→ **Problem statement**:
Can you replace every "Instruction" with "Command" in all of the entries below and leave everything else unchanged?

→ **Records for the exercise**:
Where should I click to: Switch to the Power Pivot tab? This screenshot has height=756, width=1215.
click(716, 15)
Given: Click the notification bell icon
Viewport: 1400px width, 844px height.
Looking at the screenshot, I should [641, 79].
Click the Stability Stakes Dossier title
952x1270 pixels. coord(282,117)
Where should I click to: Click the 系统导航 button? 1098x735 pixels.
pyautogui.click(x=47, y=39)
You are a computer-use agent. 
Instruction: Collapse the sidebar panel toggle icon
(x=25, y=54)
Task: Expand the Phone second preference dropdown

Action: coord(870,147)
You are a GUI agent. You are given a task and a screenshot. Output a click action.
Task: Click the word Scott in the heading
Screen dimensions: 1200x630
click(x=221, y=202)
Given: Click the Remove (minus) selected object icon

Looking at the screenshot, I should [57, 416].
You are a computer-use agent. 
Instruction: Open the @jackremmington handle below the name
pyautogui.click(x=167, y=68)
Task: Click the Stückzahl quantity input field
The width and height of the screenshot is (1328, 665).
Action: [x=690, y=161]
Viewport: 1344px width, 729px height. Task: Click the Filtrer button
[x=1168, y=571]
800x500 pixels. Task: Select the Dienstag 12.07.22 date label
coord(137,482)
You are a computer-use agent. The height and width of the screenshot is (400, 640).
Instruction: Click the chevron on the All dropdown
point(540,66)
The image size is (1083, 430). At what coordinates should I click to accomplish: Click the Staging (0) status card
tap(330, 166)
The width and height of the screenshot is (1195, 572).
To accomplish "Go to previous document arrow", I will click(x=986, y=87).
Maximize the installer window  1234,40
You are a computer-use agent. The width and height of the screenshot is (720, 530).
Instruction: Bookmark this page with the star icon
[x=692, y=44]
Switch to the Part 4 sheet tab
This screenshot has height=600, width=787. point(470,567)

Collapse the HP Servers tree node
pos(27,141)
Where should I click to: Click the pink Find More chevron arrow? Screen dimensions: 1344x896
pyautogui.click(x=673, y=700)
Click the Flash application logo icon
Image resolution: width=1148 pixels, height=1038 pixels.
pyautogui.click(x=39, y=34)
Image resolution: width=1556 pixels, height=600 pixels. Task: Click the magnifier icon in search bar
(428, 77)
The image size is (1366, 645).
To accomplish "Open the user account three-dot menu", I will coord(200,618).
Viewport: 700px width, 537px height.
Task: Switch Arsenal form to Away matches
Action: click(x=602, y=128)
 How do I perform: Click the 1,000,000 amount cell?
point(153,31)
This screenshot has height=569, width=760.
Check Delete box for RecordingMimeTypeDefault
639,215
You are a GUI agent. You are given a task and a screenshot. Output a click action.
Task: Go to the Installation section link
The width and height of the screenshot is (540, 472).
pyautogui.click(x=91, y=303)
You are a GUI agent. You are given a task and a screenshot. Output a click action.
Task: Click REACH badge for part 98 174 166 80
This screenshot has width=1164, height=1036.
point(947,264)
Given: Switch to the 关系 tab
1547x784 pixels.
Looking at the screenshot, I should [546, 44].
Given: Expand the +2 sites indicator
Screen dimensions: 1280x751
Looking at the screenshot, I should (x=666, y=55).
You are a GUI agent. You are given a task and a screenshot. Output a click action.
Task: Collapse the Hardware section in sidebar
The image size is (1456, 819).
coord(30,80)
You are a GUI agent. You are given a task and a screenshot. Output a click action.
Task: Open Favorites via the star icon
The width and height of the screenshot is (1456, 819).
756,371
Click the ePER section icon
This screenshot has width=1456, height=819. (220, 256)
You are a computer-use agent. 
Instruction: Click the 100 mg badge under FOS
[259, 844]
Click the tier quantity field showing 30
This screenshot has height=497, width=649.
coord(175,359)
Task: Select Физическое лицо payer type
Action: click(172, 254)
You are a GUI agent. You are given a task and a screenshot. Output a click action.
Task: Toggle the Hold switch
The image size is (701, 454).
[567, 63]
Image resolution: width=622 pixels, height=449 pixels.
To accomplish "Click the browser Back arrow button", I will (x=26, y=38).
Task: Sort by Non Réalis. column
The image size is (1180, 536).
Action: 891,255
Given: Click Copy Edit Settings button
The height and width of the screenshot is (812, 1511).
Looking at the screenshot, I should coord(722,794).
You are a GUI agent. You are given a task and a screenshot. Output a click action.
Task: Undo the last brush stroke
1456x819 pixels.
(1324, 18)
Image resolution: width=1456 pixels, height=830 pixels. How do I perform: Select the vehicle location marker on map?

→ **Completed task**:
Where should I click to: Switch to the Power Pivot tab? This screenshot has height=756, width=1215.
click(716, 15)
Given: Click the notification bell icon
Viewport: 1400px width, 844px height.
Looking at the screenshot, I should [641, 79].
Click the Stability Stakes Dossier title
952x1270 pixels. coord(282,117)
Where should I click to: Click the 系统导航 button? 1098x735 pixels.
pyautogui.click(x=47, y=39)
You are a computer-use agent. 
Command: Collapse the sidebar panel toggle icon
(x=25, y=54)
Task: Expand the Phone second preference dropdown

Action: coord(870,147)
You are a GUI agent. You are given a task and a screenshot. Output a click action.
Task: Click the word Scott in the heading
Screen dimensions: 1200x630
click(x=221, y=202)
Given: Click the Remove (minus) selected object icon

Looking at the screenshot, I should [57, 416].
You are a computer-use agent. 
Command: Open the @jackremmington handle below the name
pyautogui.click(x=167, y=68)
Task: Click the Stückzahl quantity input field
The width and height of the screenshot is (1328, 665).
Action: [x=690, y=161]
Viewport: 1344px width, 729px height. Task: Click the Filtrer button
[x=1168, y=571]
800x500 pixels. Task: Select the Dienstag 12.07.22 date label
coord(137,482)
You are a computer-use agent. The height and width of the screenshot is (400, 640).
Command: Click the chevron on the All dropdown
point(540,66)
The image size is (1083, 430). At what coordinates should I click to accomplish: Click the Staging (0) status card
tap(330, 166)
The width and height of the screenshot is (1195, 572).
To accomplish "Go to previous document arrow", I will click(x=986, y=87).
Maximize the installer window  1234,40
You are a computer-use agent. The width and height of the screenshot is (720, 530).
Command: Bookmark this page with the star icon
[x=692, y=44]
Switch to the Part 4 sheet tab
This screenshot has height=600, width=787. point(470,567)

Collapse the HP Servers tree node
pos(27,141)
Where should I click to: Click the pink Find More chevron arrow? Screen dimensions: 1344x896
pyautogui.click(x=673, y=700)
Click the Flash application logo icon
Image resolution: width=1148 pixels, height=1038 pixels.
pyautogui.click(x=39, y=34)
Image resolution: width=1556 pixels, height=600 pixels. Task: Click the magnifier icon in search bar
(428, 77)
The image size is (1366, 645).
To accomplish "Open the user account three-dot menu", I will coord(200,618).
Viewport: 700px width, 537px height.
Task: Switch Arsenal form to Away matches
Action: click(x=602, y=128)
 How do I perform: Click the 1,000,000 amount cell?
point(153,31)
This screenshot has height=569, width=760.
Check Delete box for RecordingMimeTypeDefault
639,215
You are a GUI agent. You are given a task and a screenshot. Output a click action.
Task: Go to the Installation section link
The width and height of the screenshot is (540, 472).
pyautogui.click(x=91, y=303)
You are a GUI agent. You are given a task and a screenshot. Output a click action.
Task: Click REACH badge for part 98 174 166 80
This screenshot has width=1164, height=1036.
point(947,264)
Given: Switch to the 关系 tab
1547x784 pixels.
Looking at the screenshot, I should [546, 44].
Given: Expand the +2 sites indicator
Screen dimensions: 1280x751
Looking at the screenshot, I should (x=666, y=55).
You are a GUI agent. You are given a task and a screenshot. Output a click action.
Task: Collapse the Hardware section in sidebar
The image size is (1456, 819).
coord(30,80)
You are a GUI agent. You are given a task and a screenshot. Output a click action.
Task: Open Favorites via the star icon
The width and height of the screenshot is (1456, 819).
756,371
Click the ePER section icon
This screenshot has width=1456, height=819. (220, 256)
You are a computer-use agent. 
Command: Click the 100 mg badge under FOS
[259, 844]
Click the tier quantity field showing 30
This screenshot has height=497, width=649.
coord(175,359)
Task: Select Физическое лицо payer type
Action: click(172, 254)
You are a GUI agent. You are given a task and a screenshot. Output a click action.
Task: Toggle the Hold switch
The image size is (701, 454).
[567, 63]
Image resolution: width=622 pixels, height=449 pixels.
To accomplish "Click the browser Back arrow button", I will (x=26, y=38).
Task: Sort by Non Réalis. column
The image size is (1180, 536).
Action: 891,255
Given: Click Copy Edit Settings button
The height and width of the screenshot is (812, 1511).
Looking at the screenshot, I should coord(722,794).
You are a GUI agent. You are given a task and a screenshot. Output a click action.
Task: Undo the last brush stroke
1456x819 pixels.
(1324, 18)
Image resolution: width=1456 pixels, height=830 pixels. How do I perform: Select the vehicle location marker on map?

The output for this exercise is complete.